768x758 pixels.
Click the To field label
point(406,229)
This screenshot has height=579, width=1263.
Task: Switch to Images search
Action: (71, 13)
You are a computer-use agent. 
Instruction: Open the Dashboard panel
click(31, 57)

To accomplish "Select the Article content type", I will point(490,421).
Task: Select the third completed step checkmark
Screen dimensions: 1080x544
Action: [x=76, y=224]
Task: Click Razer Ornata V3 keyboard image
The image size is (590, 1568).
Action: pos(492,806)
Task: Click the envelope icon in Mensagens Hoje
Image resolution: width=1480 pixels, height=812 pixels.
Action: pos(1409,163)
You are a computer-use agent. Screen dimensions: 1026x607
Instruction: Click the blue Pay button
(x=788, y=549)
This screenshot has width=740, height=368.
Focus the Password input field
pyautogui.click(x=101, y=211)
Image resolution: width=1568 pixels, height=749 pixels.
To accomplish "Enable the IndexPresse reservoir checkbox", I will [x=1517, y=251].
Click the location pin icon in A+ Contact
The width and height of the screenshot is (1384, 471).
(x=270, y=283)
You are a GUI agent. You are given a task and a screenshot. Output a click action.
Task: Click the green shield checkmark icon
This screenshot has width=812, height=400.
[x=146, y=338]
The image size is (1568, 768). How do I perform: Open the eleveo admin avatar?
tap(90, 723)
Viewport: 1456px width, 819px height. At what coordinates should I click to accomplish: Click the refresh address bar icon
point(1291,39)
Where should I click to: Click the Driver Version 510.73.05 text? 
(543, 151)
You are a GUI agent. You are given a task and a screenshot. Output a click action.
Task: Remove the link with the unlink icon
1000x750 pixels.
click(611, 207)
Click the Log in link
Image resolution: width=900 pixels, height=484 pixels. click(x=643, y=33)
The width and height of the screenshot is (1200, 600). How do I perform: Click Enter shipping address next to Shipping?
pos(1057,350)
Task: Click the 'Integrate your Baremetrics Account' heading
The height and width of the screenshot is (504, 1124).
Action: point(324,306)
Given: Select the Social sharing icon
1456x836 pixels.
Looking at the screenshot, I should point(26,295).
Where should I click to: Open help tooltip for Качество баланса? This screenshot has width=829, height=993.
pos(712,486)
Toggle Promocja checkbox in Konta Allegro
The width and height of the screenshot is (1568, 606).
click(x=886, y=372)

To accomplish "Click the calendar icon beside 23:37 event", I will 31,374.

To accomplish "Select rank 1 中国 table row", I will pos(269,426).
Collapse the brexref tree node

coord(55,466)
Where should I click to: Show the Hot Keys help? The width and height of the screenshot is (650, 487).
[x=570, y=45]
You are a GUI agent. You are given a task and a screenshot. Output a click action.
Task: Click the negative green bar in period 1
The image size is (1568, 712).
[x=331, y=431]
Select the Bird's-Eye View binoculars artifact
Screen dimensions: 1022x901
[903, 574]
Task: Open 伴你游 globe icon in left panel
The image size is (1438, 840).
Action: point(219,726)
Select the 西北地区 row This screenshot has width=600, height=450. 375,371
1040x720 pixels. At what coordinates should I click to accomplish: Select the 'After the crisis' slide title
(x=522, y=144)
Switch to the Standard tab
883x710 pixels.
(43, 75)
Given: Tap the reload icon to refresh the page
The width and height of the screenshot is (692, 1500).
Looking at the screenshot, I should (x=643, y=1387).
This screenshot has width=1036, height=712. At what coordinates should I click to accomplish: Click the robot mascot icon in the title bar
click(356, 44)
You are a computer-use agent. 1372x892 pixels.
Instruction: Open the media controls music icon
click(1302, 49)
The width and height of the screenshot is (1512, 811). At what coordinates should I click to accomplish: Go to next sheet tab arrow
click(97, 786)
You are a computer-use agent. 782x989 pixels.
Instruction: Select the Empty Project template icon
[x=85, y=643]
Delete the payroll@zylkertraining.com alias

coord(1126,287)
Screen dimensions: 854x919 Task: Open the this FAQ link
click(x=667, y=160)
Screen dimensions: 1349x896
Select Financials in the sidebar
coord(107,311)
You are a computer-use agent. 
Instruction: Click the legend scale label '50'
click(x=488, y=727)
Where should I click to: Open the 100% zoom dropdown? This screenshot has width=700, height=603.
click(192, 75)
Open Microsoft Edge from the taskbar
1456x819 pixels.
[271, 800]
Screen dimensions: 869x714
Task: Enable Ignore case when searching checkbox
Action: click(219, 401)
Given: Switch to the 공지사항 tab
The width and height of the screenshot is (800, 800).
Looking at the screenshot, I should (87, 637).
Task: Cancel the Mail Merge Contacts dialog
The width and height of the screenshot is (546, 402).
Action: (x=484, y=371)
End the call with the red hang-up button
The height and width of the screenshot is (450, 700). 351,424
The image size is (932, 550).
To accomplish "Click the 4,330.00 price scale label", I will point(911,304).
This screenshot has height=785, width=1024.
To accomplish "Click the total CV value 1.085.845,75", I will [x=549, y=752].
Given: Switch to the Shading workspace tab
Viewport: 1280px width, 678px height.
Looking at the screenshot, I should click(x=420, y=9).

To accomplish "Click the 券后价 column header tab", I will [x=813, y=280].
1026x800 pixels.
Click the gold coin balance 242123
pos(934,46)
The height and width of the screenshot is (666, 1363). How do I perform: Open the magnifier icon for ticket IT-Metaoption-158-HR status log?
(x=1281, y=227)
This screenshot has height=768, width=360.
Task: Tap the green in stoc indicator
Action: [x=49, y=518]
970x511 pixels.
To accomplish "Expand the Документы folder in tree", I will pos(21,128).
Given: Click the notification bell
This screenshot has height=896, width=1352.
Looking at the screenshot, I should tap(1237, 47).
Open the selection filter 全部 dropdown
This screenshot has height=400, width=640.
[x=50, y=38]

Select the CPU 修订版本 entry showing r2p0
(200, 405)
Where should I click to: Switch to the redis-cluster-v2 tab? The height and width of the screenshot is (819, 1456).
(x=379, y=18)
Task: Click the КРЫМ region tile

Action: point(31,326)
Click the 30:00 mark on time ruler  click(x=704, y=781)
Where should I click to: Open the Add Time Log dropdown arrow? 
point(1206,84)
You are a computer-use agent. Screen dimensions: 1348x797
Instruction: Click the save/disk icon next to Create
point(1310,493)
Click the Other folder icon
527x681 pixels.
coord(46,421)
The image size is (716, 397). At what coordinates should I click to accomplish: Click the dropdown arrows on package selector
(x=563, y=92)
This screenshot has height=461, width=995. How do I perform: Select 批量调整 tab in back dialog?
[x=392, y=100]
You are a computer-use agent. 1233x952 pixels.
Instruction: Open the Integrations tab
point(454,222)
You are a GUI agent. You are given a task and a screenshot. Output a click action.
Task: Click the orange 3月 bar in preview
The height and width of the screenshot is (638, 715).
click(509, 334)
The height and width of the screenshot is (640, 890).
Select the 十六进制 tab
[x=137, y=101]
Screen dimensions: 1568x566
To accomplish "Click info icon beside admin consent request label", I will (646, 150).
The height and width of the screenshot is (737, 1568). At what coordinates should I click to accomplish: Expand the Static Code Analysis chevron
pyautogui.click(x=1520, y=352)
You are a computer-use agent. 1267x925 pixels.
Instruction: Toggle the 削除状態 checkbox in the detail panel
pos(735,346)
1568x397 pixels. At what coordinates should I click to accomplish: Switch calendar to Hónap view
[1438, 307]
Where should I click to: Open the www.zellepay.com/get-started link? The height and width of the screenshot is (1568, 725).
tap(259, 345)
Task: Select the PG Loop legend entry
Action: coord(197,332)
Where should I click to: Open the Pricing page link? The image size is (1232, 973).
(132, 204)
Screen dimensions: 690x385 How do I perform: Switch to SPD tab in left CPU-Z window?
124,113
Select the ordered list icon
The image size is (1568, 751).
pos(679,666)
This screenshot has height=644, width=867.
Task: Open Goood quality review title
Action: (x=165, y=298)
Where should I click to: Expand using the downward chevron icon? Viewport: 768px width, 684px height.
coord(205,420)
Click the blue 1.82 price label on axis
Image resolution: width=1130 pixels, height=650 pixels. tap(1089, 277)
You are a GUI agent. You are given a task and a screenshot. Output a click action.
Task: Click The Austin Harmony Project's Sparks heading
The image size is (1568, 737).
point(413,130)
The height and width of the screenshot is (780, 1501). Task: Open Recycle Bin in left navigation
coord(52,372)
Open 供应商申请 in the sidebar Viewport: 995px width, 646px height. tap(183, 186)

◆ ◆ ◆ ◆ ◆ ◆ ◆

» WRITTEN REQUEST:
Convert the rows, from the first line through the line that contains "click(31, 57)", into a JSON list of strings with one string per line, leaving out any blank lines.

» WORKED ANSWER:
[
  "768x758 pixels.",
  "Click the To field label",
  "point(406,229)",
  "This screenshot has height=579, width=1263.",
  "Task: Switch to Images search",
  "Action: (71, 13)",
  "You are a computer-use agent. ",
  "Instruction: Open the Dashboard panel",
  "click(31, 57)"
]